There is a 5th bedroom downstairs that we turned into a library.  With wall-to-wall bookshelves it would be difficult to find a good place for a wall plate, so we decided to not add one here.  It's the physically closest room to the wiring panel, so if we change our minds someday it's the easiest one to update.

I bought several QuickPort jacks for speakers.  Each speaker requires two jacks, so stereo speakers require 4.  We needed one set for the TV surround speakers, which we mounted on the ceiling with OmniMount brackets.  We needed another set for the living room and a third for the back yard, which meant we needed a 12-port double-gang face plate just for the speakers.  This went behind the TV, with two sets plugging into the receiver, and the back yard set as yet unused.
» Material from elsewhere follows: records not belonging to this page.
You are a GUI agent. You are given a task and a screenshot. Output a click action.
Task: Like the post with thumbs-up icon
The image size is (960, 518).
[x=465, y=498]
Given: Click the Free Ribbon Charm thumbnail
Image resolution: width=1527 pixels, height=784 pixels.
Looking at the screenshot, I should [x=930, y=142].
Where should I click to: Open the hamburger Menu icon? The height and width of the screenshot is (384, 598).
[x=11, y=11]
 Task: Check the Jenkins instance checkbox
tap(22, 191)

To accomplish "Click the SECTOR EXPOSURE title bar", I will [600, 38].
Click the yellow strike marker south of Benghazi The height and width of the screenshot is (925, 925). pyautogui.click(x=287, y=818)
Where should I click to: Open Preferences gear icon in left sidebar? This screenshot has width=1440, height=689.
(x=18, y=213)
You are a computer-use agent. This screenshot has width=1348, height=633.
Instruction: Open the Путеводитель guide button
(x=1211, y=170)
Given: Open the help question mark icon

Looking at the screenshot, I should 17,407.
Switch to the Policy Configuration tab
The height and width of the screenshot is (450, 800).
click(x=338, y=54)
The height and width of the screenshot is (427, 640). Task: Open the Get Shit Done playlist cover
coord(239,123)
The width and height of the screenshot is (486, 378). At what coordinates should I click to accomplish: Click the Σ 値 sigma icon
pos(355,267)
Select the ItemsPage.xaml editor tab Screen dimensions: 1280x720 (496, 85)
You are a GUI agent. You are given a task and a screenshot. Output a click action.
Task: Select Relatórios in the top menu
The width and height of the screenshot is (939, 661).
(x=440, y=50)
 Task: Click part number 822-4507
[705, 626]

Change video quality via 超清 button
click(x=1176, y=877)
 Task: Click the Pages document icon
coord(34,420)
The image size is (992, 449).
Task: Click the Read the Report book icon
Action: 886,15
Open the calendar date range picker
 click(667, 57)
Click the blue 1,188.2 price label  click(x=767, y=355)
The "speakers" in the living room are actually a single speaker with one woofer and two tweeters.  The Klipsch "contractor" 2-in-1 stereo speaker was exactly what we wanted for ambient music in the living room.  The speakers plug into the "B speaker" outputs on our receiver, which can send stereo audio to A, B, or A+B.  Combine that with an iPod and you're ready to party.

Six Months Later

Toward the end of 2004 we noticed an abrupt drop in video quality.  The analog channels were fuzzy, the digital channels would occasionally have severe dropouts, and the output from the RF modulator was terrible even when it was just showing a TiVo menu.  This could have been a Comcast problem -- maybe there was a lot of noise on their signal, and some of it was broadcasting on channel 88, which we used for TiVo -- but that seemed unlikely.

I talked to James over at HomeTech, who told me a couple of things.  First, the ChannelVision parts had a two-year warranty, which made me happy.  Second, most problems such as I described were due to problems with the power supply.

Long story short: the original power supply for the C-0329 video distribution block went AWOL during the remodel, so we had been using one of the F-connector power outputs on the C-0703 DC power block.  It was rated at 300mA, and the original power supply was rated at 500mA.  Replacing the power supply fixed the problem.  I guess the C-0703 just got tired and gave up one day, though to its credit the output was still 12V exactly, and none of the other stuff plugged into it (the video camera, RF modulator, and ethernet switch) have shown any signs of trouble.  In other words, it's surprising it worked as well as it did for as long as it did.

I had just enough space to squeeze another DC transformer "wall wart" onto the power strip.  Not a lot of room left to expand, which makes me nervous, but there are always tricks that squeeze things in more tightly.